Julie soon fell in love with Colorado, the mountains, and Sam, not necessarily in that order. On our first visit in June 2004, she took us on easy hikes in Eagle and Summit Counties. By the following summer, Sam and she were trusting us to accompany them on longer, more challenging heights.
As our hikes became longer, so did the length and frequency of our visits to the mountains. Julie and Sam completed grad school degrees, got married, found jobs, and bought a house in Frisco, elevation 9096 or 9097 feet above sea level, depending on which tee shirt you purchased. In anticipation of the birth of our granddaughter in the summer 2015, we rented a place for several weeks, a tradition we have continued every year.
Frisco, located in Summit County, is amazing in the summer—once it stops snowing! This year a long hard winter gratefully came to an end June 21.Even my then three-year-old granddaughter had had enough. “I’m so over winter,” she said. “I am ready for summer and my birthday!”

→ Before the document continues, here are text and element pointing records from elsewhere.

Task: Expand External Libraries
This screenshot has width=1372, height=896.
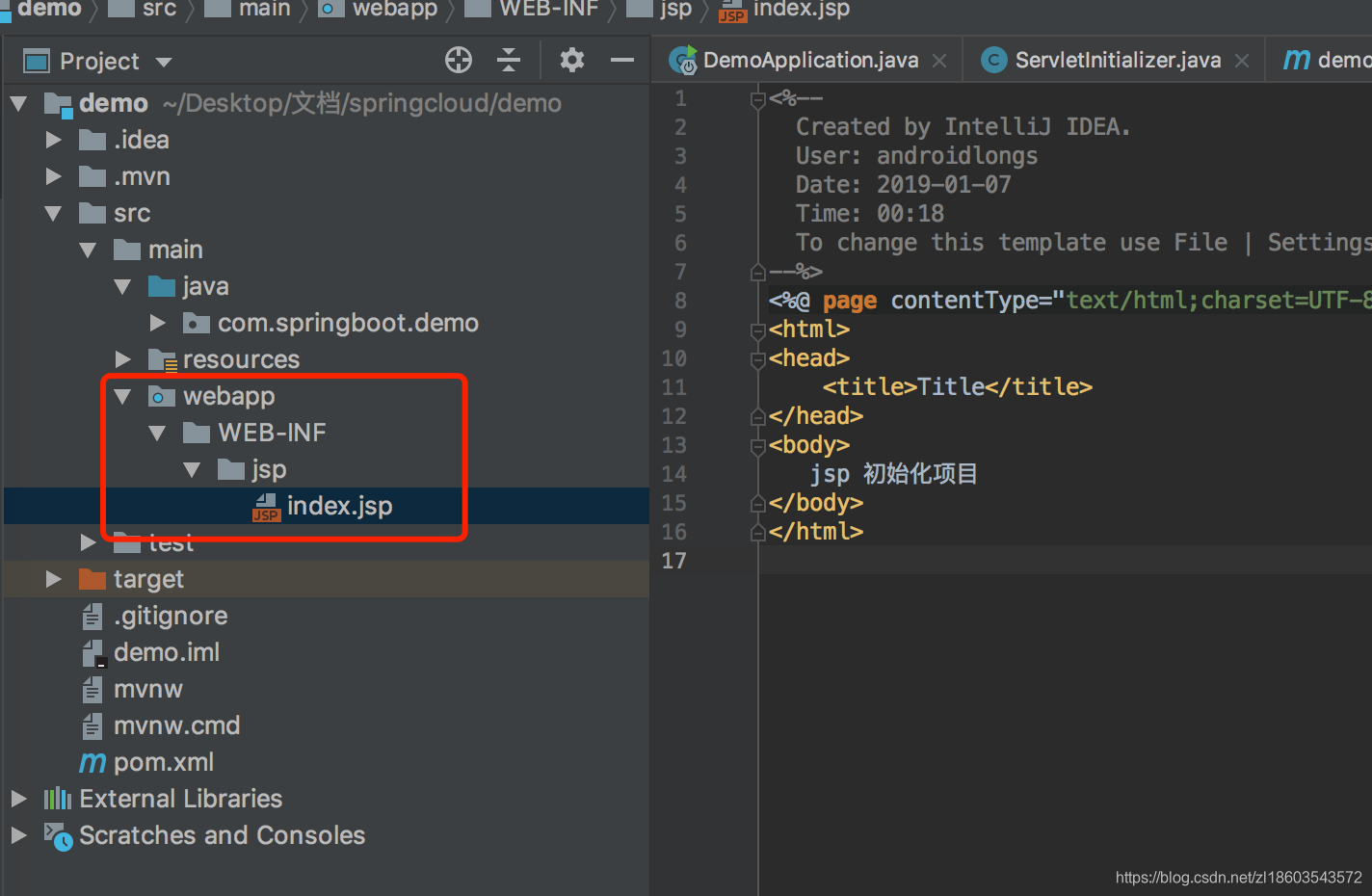Action: 18,799
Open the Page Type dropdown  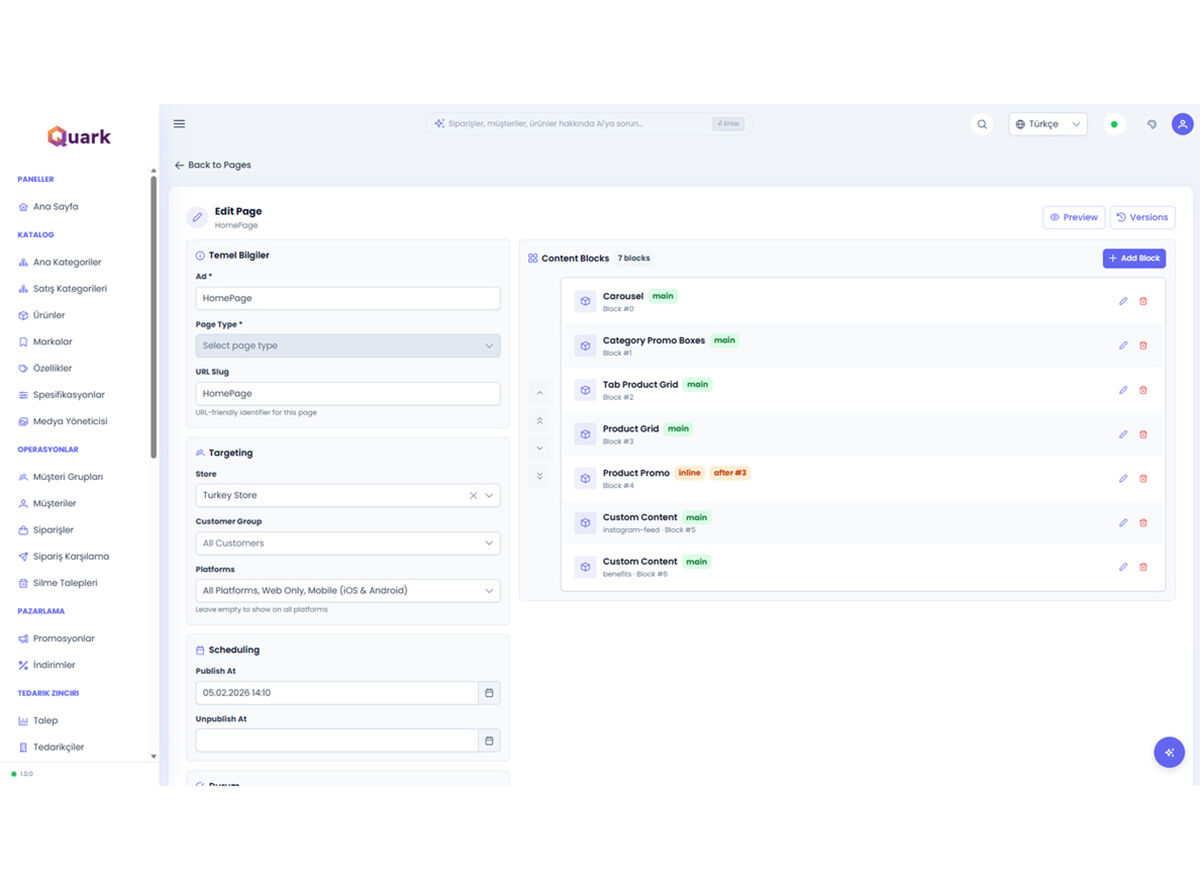coord(347,346)
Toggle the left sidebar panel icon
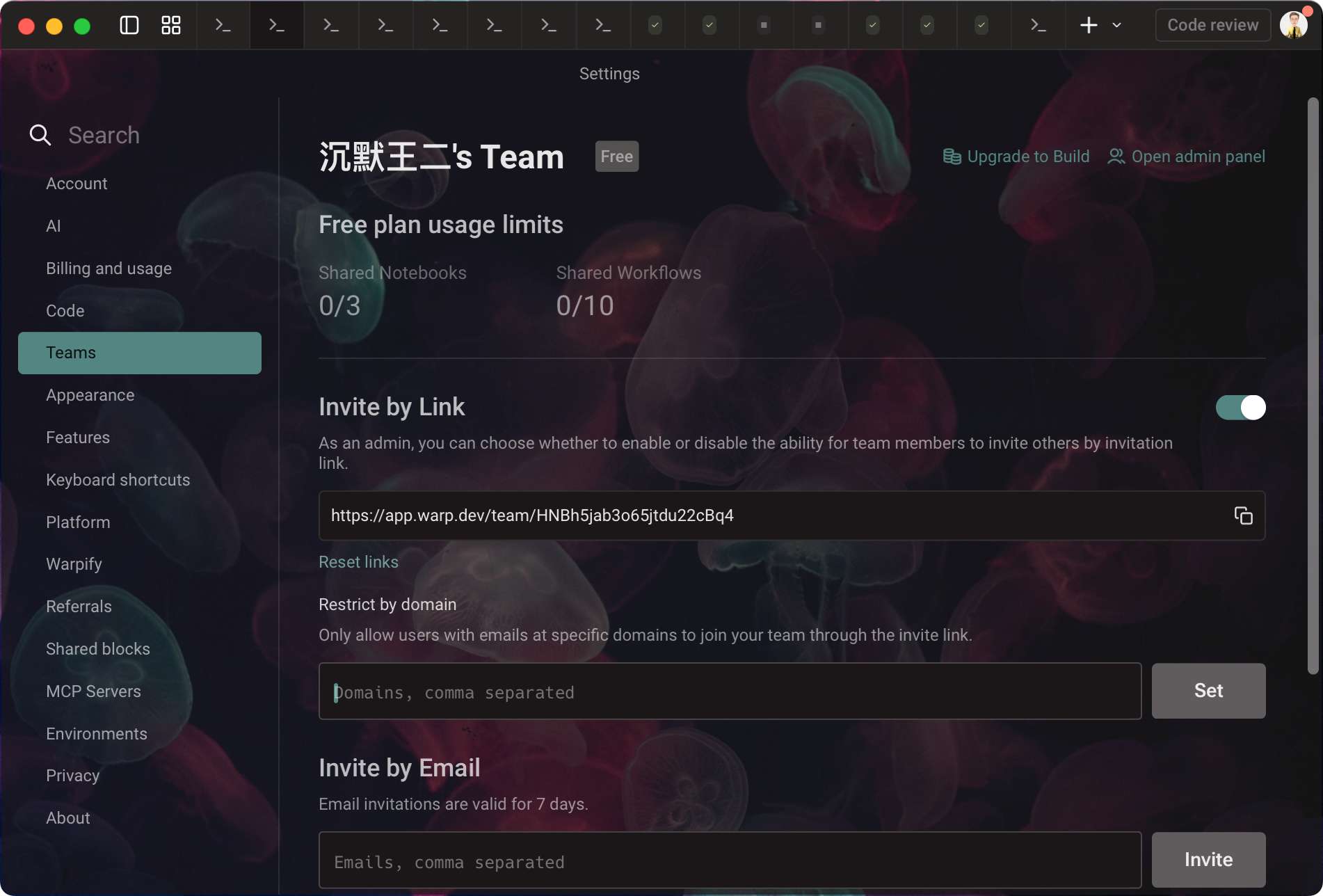The width and height of the screenshot is (1323, 896). (x=129, y=26)
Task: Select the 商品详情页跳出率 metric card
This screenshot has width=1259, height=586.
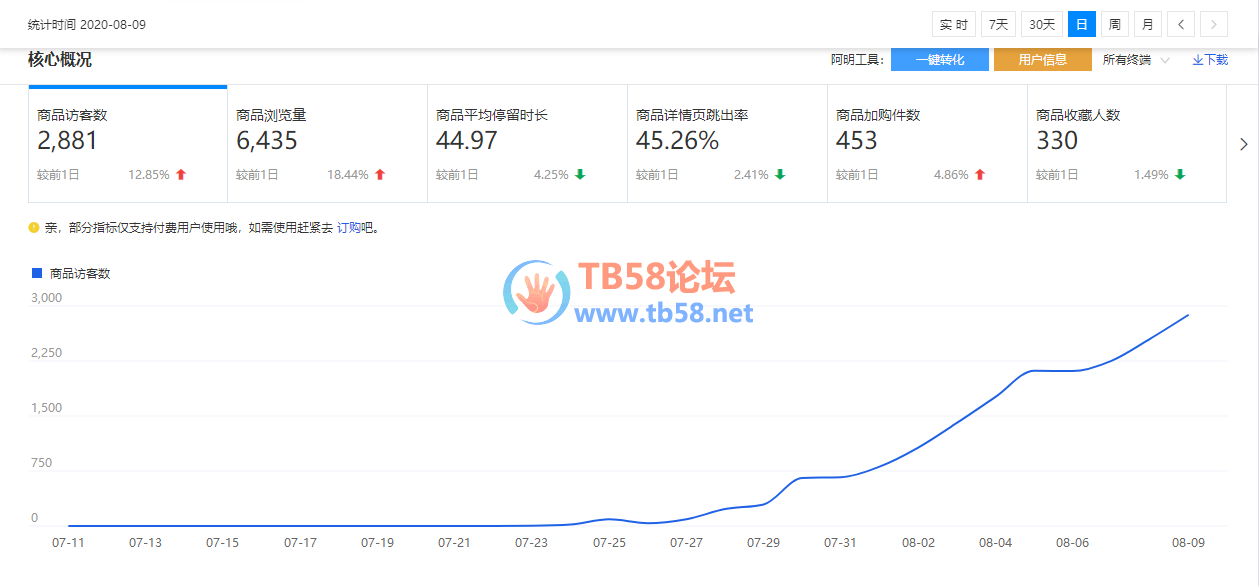Action: point(727,144)
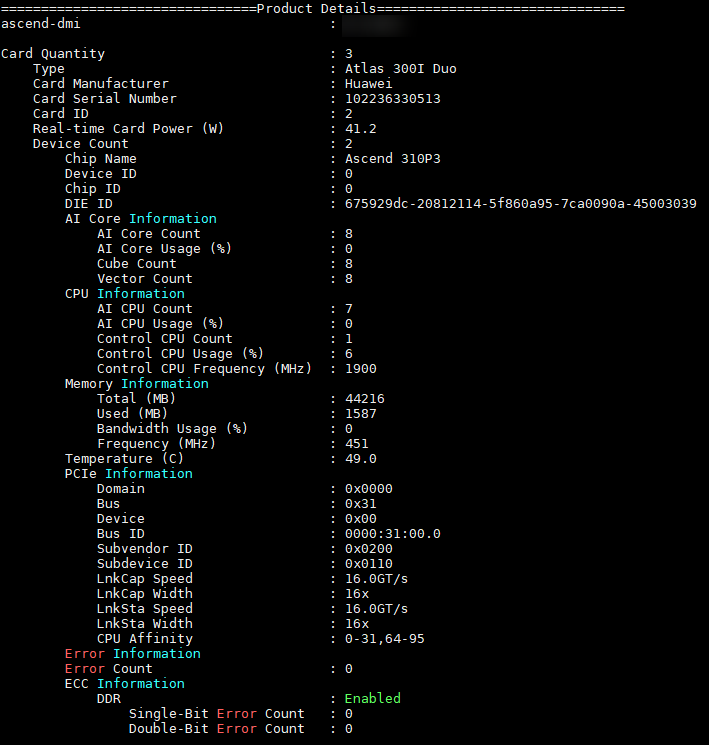This screenshot has width=709, height=745.
Task: Click the DIE ID hexadecimal string
Action: pyautogui.click(x=521, y=204)
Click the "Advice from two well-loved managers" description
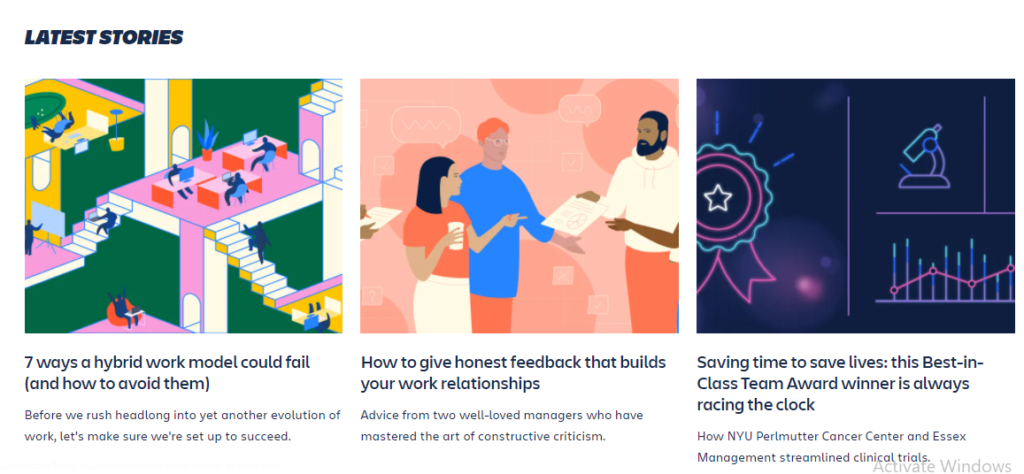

When we arrived June 30, the still-snow topped mountains had already exploded in shades of green Our first hike was to Rainbow Lake, only a mile up an easy trail near Julie’s home. As we got more acclimated to the altitude, we hiked such colorfully named trails as Lily Pad Lake, Shrine Pass, McCulloughs’ Gulch, and Cataract Lake. Creeks churned through meadows and fields. Columbines and wild roses and cone flowers peaked out between fallen logs and rocks on trails that led to waterfalls and lakes and vistas that took my breath away.
We often share the trails with both locals and others who have found, like us, that it doesn’t get much better than a beautiful summer’s day in the Rockies. We pack water and a snack and find a spot in the middle of the hike just to sit and take in our surroundings.
Larry has found a pickleball league in Summit County (“We Play with an Altitude!”), and several days a week he heads out the courts. On those days, I get ready for my alone time to Rainbow Lake.
I apply the only “make-up” I need, liberal amounts of sun screen. I put on my hiking clothes and lace up my boots, fill a small backpack with water, bug spray, dog treats and poop bags. I then pick up our granddog Neva, and we head up a trail to Rainbow Lake. Neva pauses frequently to sniff at her “pee mail” and to check out a squirrel or magpie. I savor the beauty surrounding me—the columbine growing from a dead trunk, the sunlight reflecting through the aspens, logs stretching over a small stream.
Once we get to Rainbow Lake, I let Neva off her leash and toss a stick into the lake. After a few dog paddles into the chilly water, Neva settles down next to me on my favorite rock. A beaver paddles away from its lodge and few ducks swim across the still water with its reflection of trees and mountains. A woodpecker hammers away on the bark of a pine tree.
Images of Heidi have been replaced with images of Cheryl Strayed on the Pacific Ridge Trail or Bill Bryson on the Appalachian Trail. It is my time. I am grateful to G-d for the opportunities open to me in the mountains and for the health to enjoy it. I am at peace. I am back to my Adirondack roots.